The Jawaharlal Nehru University Teachers’ Association (JNUTA) on Saturday criticized the “non-cooperation” situation of JNU management to set up a COVID care center on the campus. In a statement, signed by JNUTA president Milap C Sharma and secretary Moushumi Basu, he called on university officials not to be “problematic” and flexible in demanding citizens’ action.
The teachers’ union said it would be “a criminal offense” to keep institutions closed and not give them to needy citizens. “JNUTA strongly condemns the non-cooperation of JNU management in responding to proposals for the opening of COVID management centers within the campus, in accordance with the guidelines of the Gated Residential Complexes which seeks to establish a small COVID care facility issued by the Delhi government on 18 April 2021,” it said.
The organization said with the medical information provided by the government, it was also important to set up oxygen dormitories on campus to help anyone in dire straits until a hospital bed was available. “The difficult and almost reckless situation of the university administration, we fear that it could have serious consequences for the entire JNU. To avoid this, JNUTA would also like to urge the university authorities not to be complacent and to be flexible in the demands of the community. It would be a crime to keep key locks out of the reach of needy citizens,” said JNUTA.

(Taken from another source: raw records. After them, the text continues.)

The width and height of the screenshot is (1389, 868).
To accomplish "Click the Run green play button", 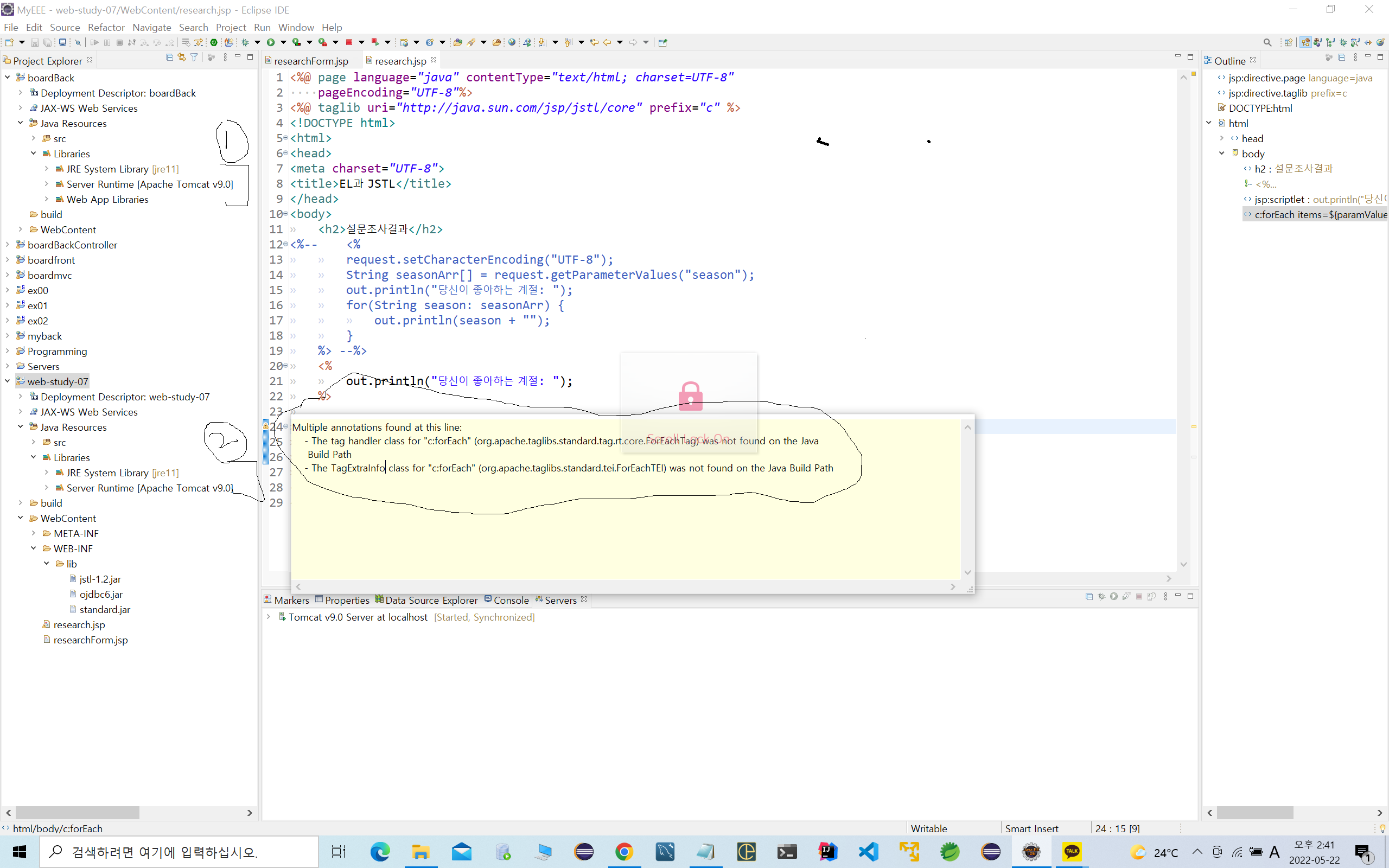I will (x=271, y=42).
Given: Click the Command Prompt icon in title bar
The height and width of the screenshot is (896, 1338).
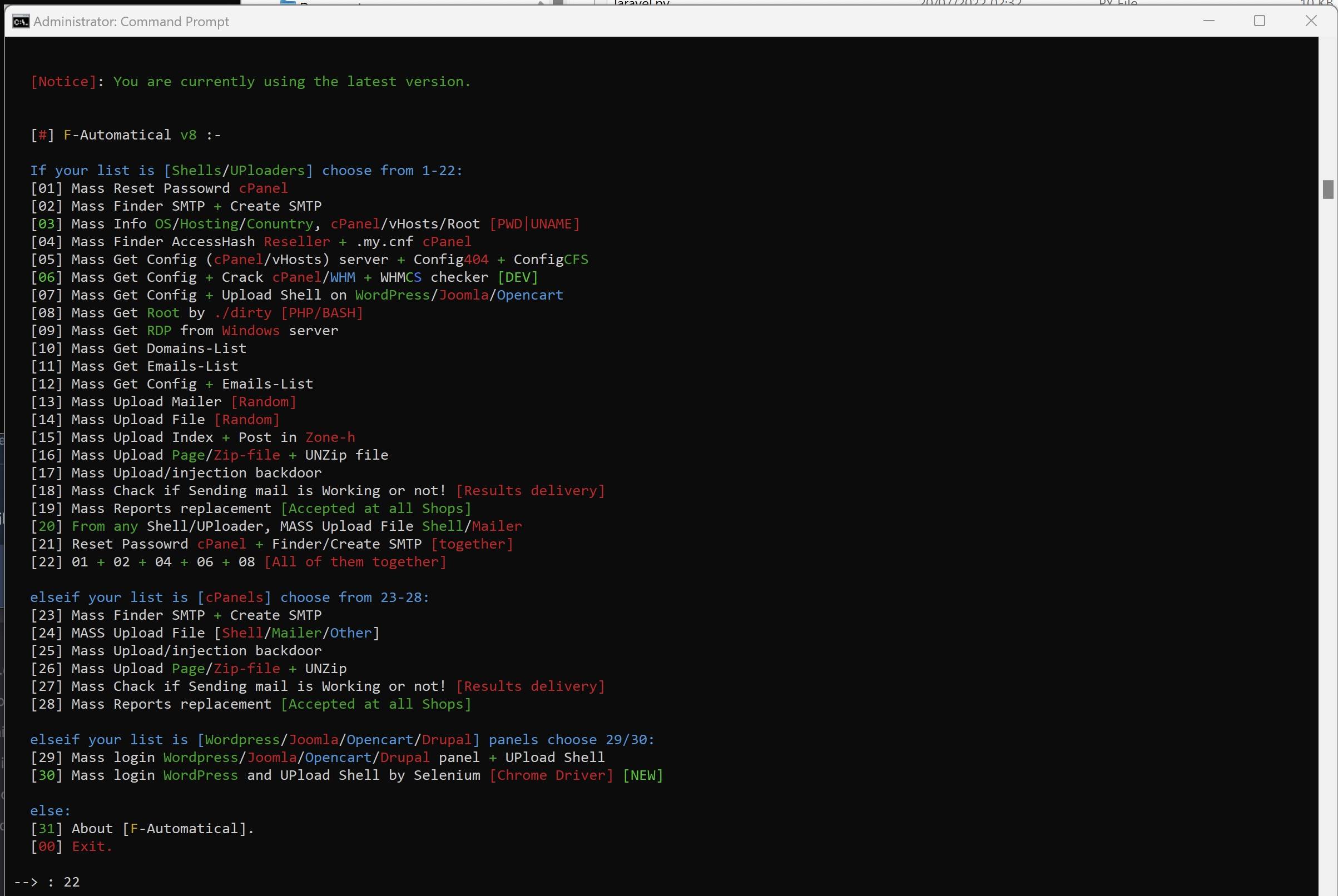Looking at the screenshot, I should 21,22.
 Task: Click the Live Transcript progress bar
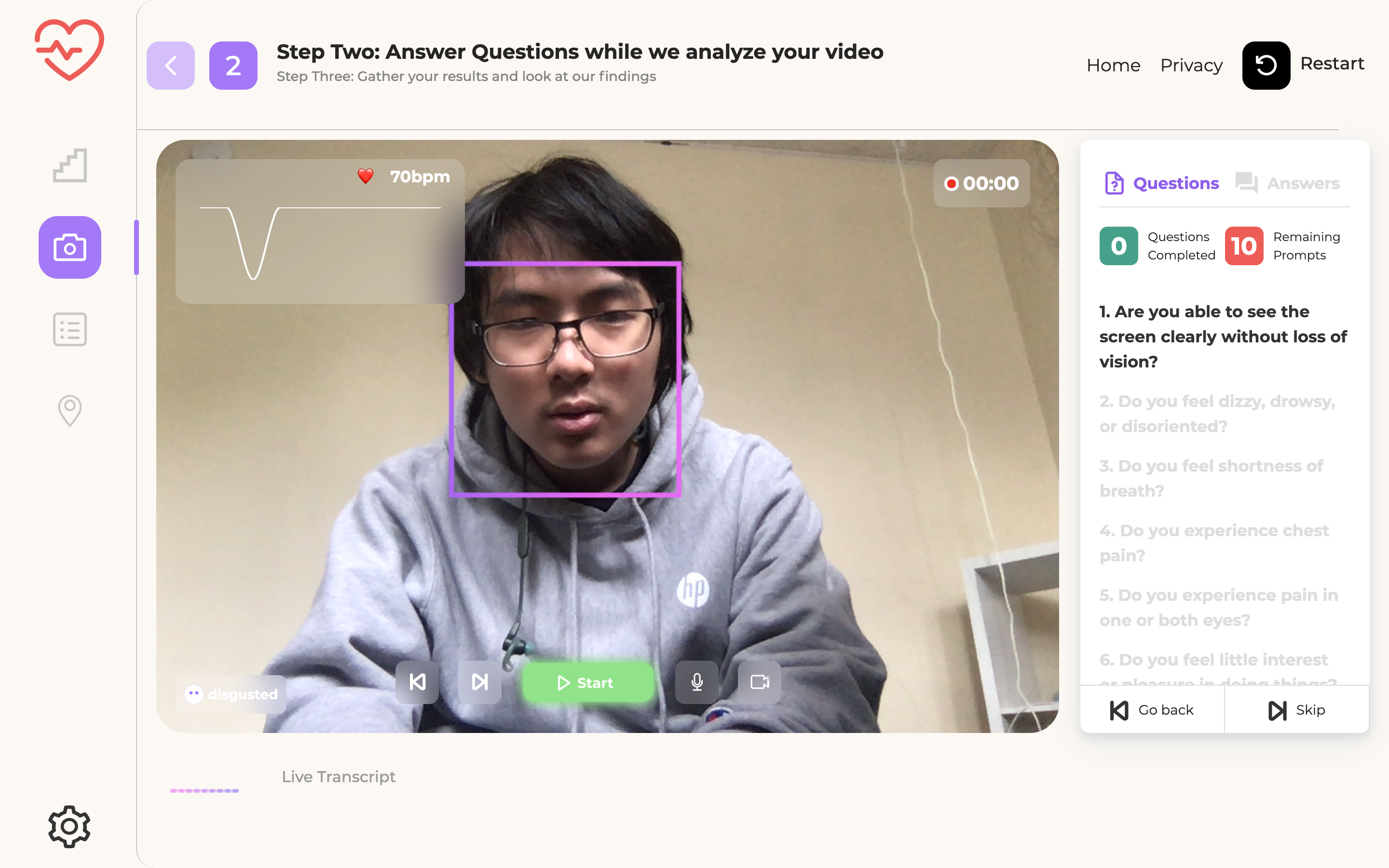point(204,790)
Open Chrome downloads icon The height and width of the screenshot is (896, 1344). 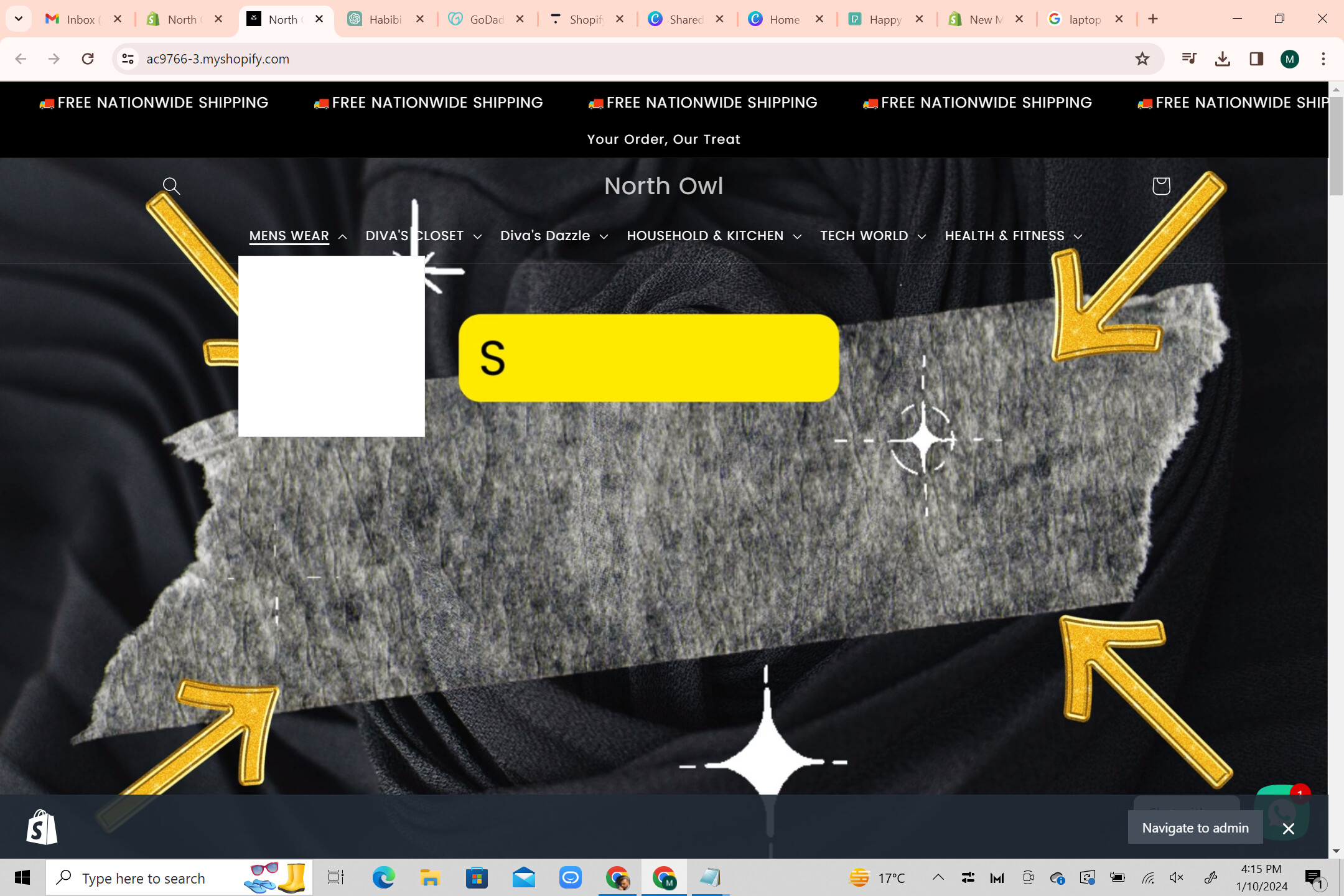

JNUTA also suggested using the on-campus guesthouse, Aravali, which has not been used since April 2020, the HDRC and JNIAS Residential Centers to separate themselves by letter to the assistant district magistrate in New Delhi on Friday. At the request of JNUTA, a team led by the sub-magistrate visited the campus on Friday afternoon to inspect the guest houses that had been proposed for use as segregation centers.
“While the proposed guest houses have been found to be inadequate, the lack of good commitment made by the university management to do this work did not produce the desired results. JNUTA was informed by district administrators that the establishment of COVID administrative centers within the campus would not have been possible without the cooperation of university administrators,” JNUTA said. Guidelines issued by the Delhi government provide a comprehensive manual for establishing such institutions,” the teachers said. and RWAs who are initially in the acquisition of beds and other facilities, at JNU, have fully provided rooms with attached bathrooms that can be used for this purpose.
“If RWAs throughout the city are not able to meet this challenge, why not JNU?” asks the teachers. “Other institutions such as IIT-Delhi have created similar facilities, which have helped reduce the burden on campus residents. JNU management must also address this challenge and readily agree to provide guest houses and vacant living spaces for them to be segregated / isolated,” they added.
JNUTA also urged management to incorporate expertise in the public health sector into the COVID response team. It said nationwide epidemiologists, including the JNU faculty at the Center for Social Medicine and Community Health, had repeatedly noted the disturbing link between high-profile cases in various parts of India and inadequate administrative response to health infrastructure.
“JNU is no exception and in the last two weeks there has been a huge increase in cases, creating panic and pressure on residents. The problems faced by many intellectual and administrative staff living in overcrowded housing on the campus to successfully separate poor family members are enormous. Strengthening the testing and construction of asymptomatic segregation centers with small compass cases is another important factor, says a teacher’s body. Delhi has been reporting a record number of cases and deaths since the past few days hospitals are struggling to manage patient burden.